━━ TEXTO PARA LEER ━━
La concepción del mundo de la poesía homérica es todavía completamente aristocrática, aunque ya no estrictamente feudal; sólo sus temas más antiguos pertenecen al mundo feudal. El cantar heroico se dirigía todavía exclusivamente a los príncipes y a los nobles; sólo se interesaba por ellos, por sus costumbres, normas e ideales. Aunque en la epopeya el mundo no está ya tan estrictamente limitado, sin embargo el hombre común del pueblo carece todavía de nombre y el guerrero vulgar no tiene ninguna importancia. En todo Homero no existe ni un único caso en que un personaje no noble se eleve por encima de su propia clase[15]. La epopeya no critica realmente ni a la realeza ni a la aristocracia; Tersites, el único que se levanta contra los reyes, es el prototipo del hombre incivil, carente de toda urbanidad en sus maneras y en su trato. Pero si los rasgos “burgueses” que han sido señalados[16] en las comparaciones homéricas no reflejan todavía una manera de sentir burguesa, sin embargo la epopeya no expresa ya del todo los ideales heroicos de la leyenda. Más bien se da ya una notable tensión entre la concepción de un poeta humanizado y el modo de vida de sus rudos héroes. No es sólo en la Odisea donde se nos muestra el Homero “no heroico”. No es Ulises el primero en pertenecer a otro mundo, más próximo al poeta, que aquél a que pertenece Aquiles; ya el noble, tierno y generoso Héctor comienza a suplantar el terrible héroe en el corazón del poeta[17]. Todo esto demuestra sencillamente que el modo de ser de la propia nobleza estaba cambiando, y no que, por ejemplo, el poeta de la epopeya orientara sus patrones morales según los sentimientos de un público nuevo y no perteneciente ya a la nobleza. En todo caso los poemas ya no están dirigidos a la nobleza militar terrateniente, sino a una aristocracia ciudadana y no belicosa.
━━━
━━ CONTENIDO DEL CONJUNTO ━━
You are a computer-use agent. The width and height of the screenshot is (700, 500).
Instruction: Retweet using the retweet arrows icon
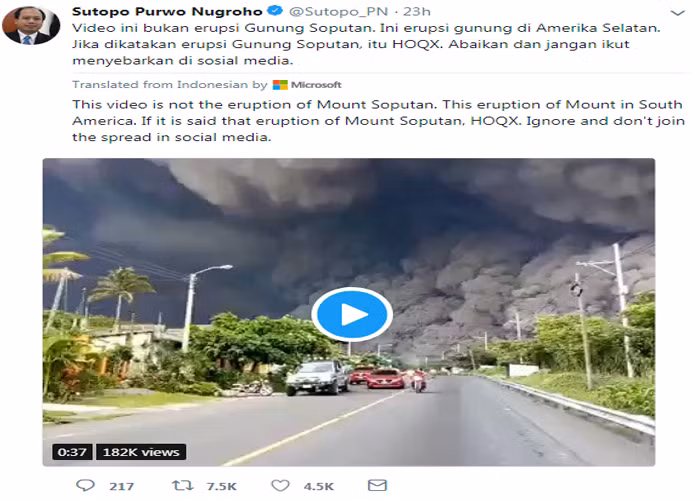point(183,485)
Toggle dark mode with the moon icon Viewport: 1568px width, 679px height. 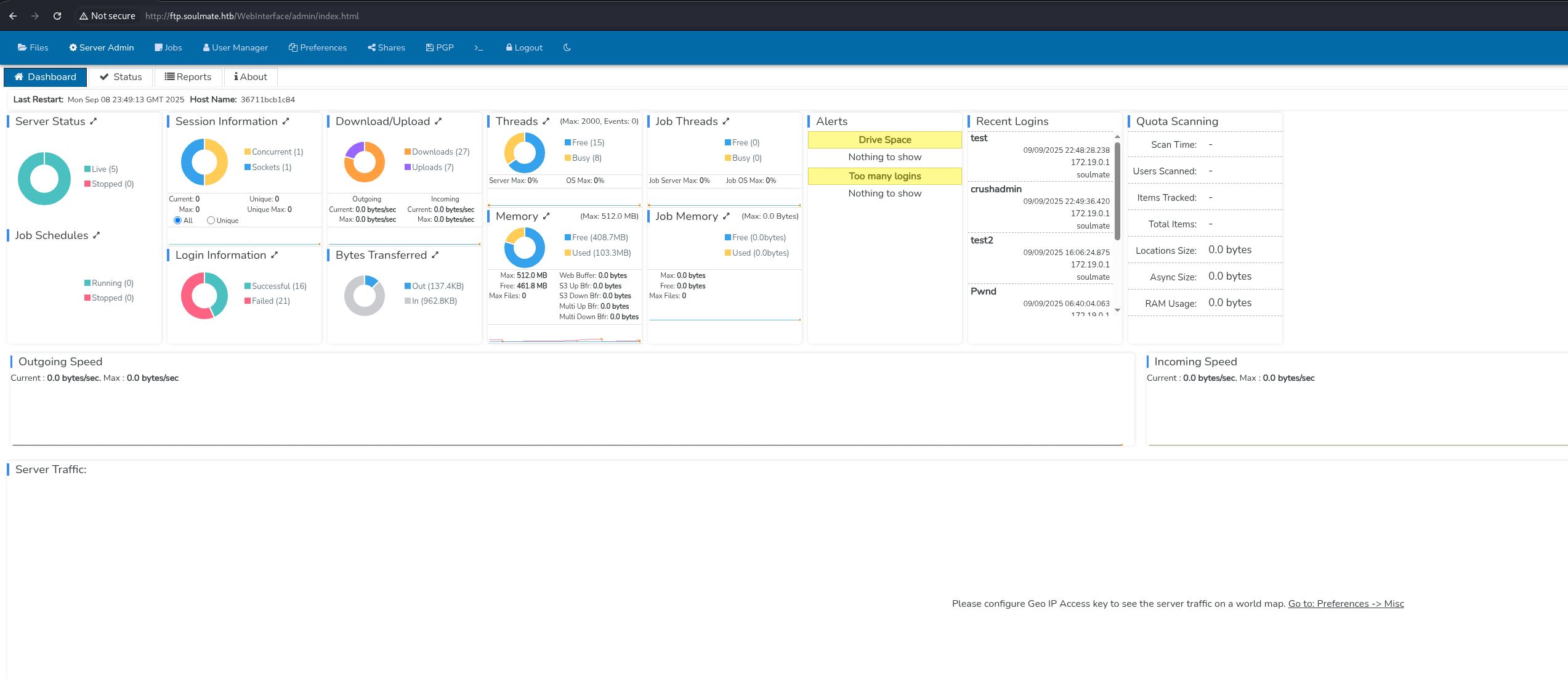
━━━
━━ CONTENIDO DEL CONJUNTO ━━
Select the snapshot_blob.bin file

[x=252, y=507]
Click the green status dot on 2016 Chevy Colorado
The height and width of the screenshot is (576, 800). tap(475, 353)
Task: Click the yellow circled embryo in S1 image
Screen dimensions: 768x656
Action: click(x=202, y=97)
━━━
━━ CONTENIDO DEL CONJUNTO ━━
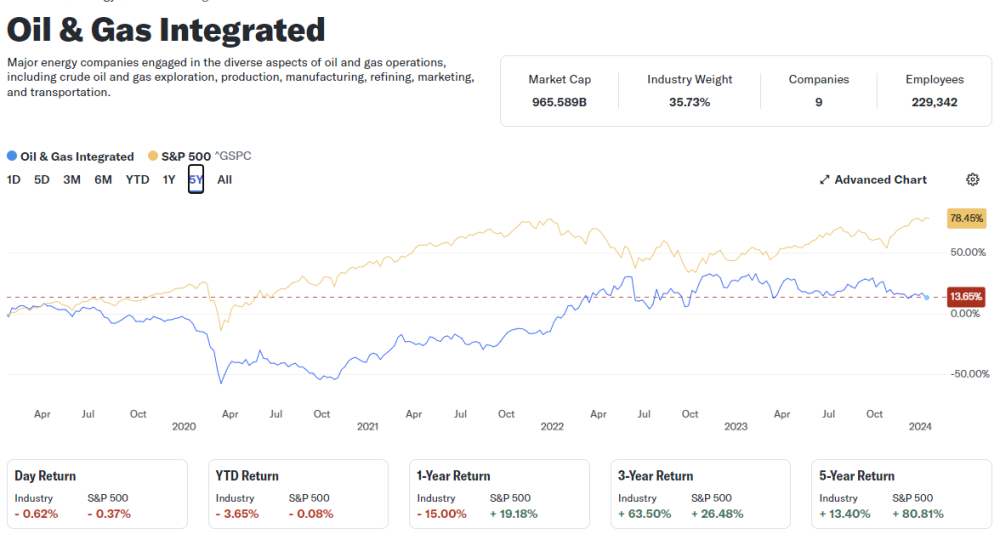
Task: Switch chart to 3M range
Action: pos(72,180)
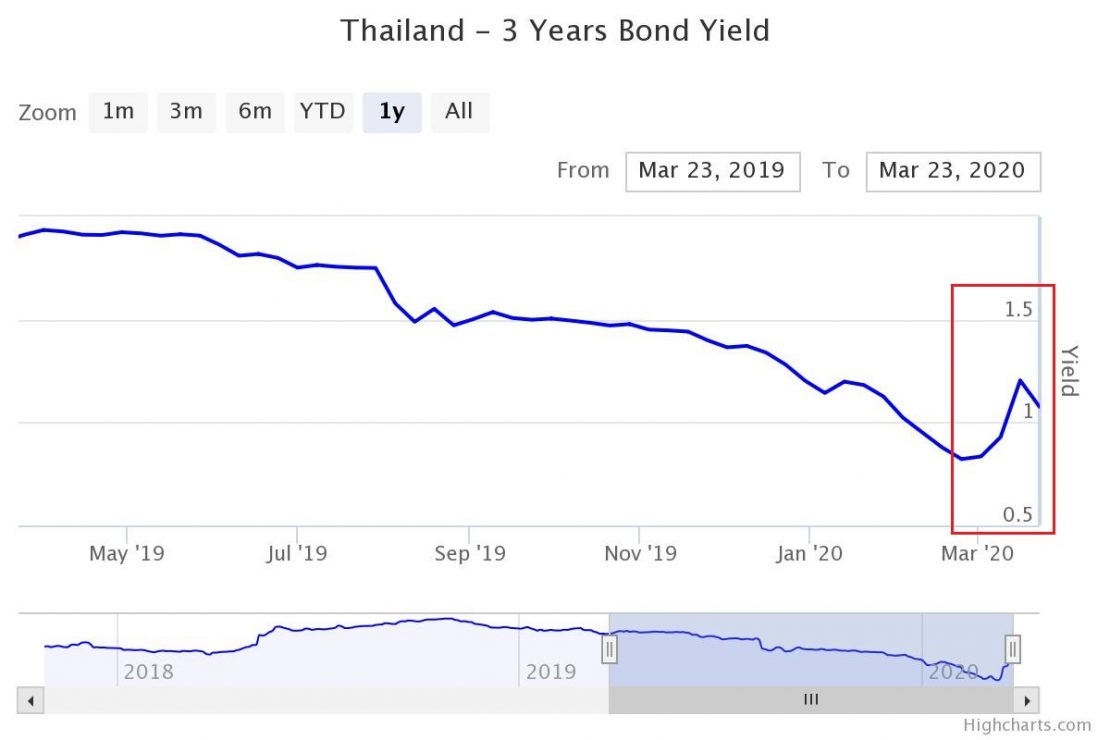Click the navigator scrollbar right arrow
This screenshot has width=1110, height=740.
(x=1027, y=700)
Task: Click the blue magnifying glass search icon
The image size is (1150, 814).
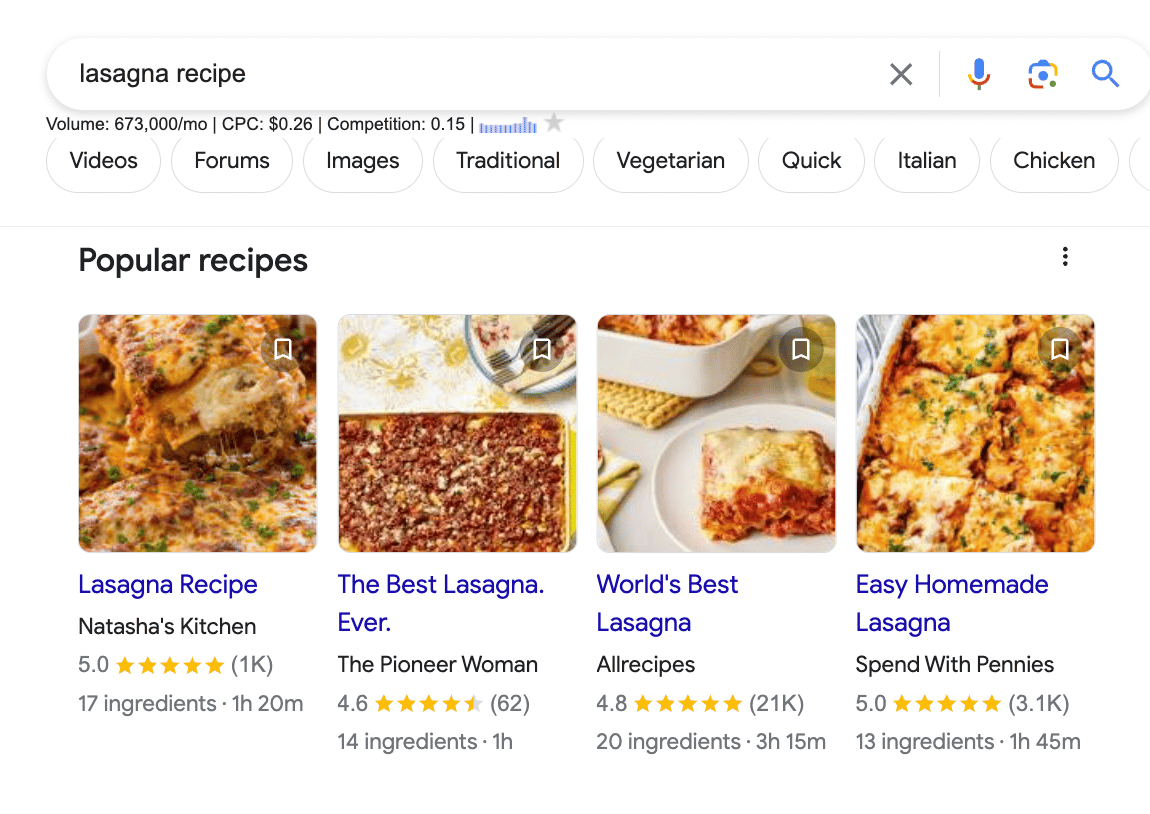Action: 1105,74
━━━
= QUÉ HACER =
En el texto sobre la poesía homérica, ¿a quién ya no se dirigen los poemas y a quién se dirigen ahora?

= SOLUCIÓN =
Ya no se dirigen a la nobleza militar terrateniente, sino a una aristocracia ciudadana y no belicosa.